I ristoranti di alta fascia, dunque, sono “anticipatori delle tendenze della cucina italiana”. Così dice la Cozzella: “E di cultura aggiungo – dice – penso a Massimo Bottura e all’Emilia Romagna, oppure a Niko Romito che ha fatto diventare l’Abruzzo una meta internazionale, o ancora Massimiliano Alajmo. Loro diventano attrattori turistico-culturali, ma poi fanno anche scuola”. Come Niederkofler, d’altronde, che farà, come ci rivela la stessa Cozzella, una festa dal 3 al 5 marzo all’AlpiNN a Plan de Corones a Marebbe in provincia di Bolzano in cui ha invitato tutti i suoi “allievi” che sono passati dalla sua cucina (quasi una trentina) che adesso sono a capo di ristoranti con una o due stelle Michelin. “L’Italia ha una forza unica – dice la Cozzella – Se leggiamo la classifica dei 50 ristoranti migliori al mondo, troviamo locali che si trovano a New York, Londra, Parigi, Lima, Città del Messico, tutte grandi capitali. Poi troviamo i ristoranti italiani e leggiamo Castel di Sangro, Rubano, Modena, Alba, Senigallia, Gardone Riviera, è esattamente il contrario. Sono ristoranti che non hanno beneficiato del fatto di trovarsi nella metropoli, ma che hanno attirato economia, turismo e cultura nei loro territori. Credo sia un unicum tutto italiano. Basta leggere, poi, la guida Michelin.

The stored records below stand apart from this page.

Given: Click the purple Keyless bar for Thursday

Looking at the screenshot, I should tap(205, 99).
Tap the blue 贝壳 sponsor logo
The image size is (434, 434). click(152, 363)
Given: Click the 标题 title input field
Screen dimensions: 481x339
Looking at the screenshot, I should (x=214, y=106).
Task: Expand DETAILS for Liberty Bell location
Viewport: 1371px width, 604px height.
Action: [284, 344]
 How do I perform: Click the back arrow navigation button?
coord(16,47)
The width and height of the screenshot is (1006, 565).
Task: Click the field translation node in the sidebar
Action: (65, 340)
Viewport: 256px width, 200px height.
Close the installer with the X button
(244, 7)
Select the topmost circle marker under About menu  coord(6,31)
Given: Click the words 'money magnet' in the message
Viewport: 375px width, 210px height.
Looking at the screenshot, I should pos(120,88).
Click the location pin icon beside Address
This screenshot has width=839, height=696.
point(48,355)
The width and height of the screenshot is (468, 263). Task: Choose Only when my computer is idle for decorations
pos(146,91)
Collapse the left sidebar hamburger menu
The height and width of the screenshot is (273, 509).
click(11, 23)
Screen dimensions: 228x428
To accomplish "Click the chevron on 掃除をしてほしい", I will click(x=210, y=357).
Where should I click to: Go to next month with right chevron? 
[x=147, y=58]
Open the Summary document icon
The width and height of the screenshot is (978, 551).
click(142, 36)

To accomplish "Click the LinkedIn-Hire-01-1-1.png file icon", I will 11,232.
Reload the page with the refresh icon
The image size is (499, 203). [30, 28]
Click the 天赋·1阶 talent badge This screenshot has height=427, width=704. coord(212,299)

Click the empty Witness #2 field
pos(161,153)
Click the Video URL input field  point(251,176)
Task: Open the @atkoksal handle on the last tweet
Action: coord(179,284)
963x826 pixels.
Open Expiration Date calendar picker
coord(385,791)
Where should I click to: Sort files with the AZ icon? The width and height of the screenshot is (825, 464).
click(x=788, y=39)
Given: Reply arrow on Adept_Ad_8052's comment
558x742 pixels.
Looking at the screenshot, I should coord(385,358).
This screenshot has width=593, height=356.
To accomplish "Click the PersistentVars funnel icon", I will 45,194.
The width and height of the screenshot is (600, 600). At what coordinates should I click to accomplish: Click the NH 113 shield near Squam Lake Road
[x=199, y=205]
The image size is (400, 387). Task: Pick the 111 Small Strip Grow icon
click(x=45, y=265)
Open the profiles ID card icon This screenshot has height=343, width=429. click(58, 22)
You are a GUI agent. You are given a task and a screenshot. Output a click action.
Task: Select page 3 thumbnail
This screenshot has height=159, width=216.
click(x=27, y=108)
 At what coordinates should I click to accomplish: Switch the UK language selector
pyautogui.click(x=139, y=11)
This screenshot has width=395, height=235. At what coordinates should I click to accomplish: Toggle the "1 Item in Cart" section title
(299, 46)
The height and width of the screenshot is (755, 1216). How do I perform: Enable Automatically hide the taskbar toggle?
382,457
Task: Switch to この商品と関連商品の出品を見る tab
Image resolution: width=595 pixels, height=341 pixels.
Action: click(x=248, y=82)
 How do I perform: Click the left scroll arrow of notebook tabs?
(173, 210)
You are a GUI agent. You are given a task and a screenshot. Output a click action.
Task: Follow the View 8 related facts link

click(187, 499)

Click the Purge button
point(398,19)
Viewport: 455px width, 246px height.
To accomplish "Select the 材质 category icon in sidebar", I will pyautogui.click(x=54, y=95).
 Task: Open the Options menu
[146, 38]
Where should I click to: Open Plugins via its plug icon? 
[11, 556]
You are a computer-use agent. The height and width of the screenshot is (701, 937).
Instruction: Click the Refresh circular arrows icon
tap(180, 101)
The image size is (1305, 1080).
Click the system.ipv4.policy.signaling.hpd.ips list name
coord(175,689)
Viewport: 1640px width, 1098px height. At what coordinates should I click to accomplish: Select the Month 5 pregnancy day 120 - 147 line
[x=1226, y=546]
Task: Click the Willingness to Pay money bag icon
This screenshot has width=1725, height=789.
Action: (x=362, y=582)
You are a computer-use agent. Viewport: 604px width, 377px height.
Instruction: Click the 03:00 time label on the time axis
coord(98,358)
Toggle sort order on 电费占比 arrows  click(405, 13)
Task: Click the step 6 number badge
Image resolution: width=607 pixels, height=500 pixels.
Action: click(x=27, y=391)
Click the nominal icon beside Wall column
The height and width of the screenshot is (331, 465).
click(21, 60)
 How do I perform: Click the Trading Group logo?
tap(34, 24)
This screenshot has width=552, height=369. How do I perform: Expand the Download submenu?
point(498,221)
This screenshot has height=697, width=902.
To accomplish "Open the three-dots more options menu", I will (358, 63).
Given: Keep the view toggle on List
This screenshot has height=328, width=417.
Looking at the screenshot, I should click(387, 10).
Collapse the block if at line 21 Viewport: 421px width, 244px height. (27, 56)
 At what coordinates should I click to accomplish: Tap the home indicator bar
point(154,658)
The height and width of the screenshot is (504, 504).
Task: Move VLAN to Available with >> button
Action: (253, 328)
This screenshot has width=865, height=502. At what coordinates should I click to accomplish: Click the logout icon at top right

Tutti i Tre stelle italiani, a parte Bartolini a Milano, si trovano in cittadine della provincia. Nelle altre nazioni, invece, si trovano solo nelle grandi capitali. E questo la dice lunga”. Chiusura sulla vicenda del Noma dello chef René Redzepi (leggi questo articolo>). “Lui è un genio, non solo in cucina, ma anche della comunicazione – dice la Cozzella – Ha annunciato una chiusura per ristrutturazione, non solo del locale, ma anche del format del ristorante, con ben due anni di anticipo, garantendosi così la sala piena fino all’ultimo giorno. Il problema è che per mantenere degli elevati standard qualitativi, devi avere tanto personale. E non è facile in termini economici, perché aumenta il costo del lavoro, così come aumenta quello delle materie prime. La ristorazione di livello costa, è vero. Ma costa in primis ai ristoratori. In ogni caso, sono convinta che la ristorazione gourmet non morirà mai. Così come l’alta moda, o il cinema d’autore. Si diversificherà, certo, cambierà magari formula, sarà più o meno internazionale, ma detterà sempre le nuove tendenze in fatto di cibo”.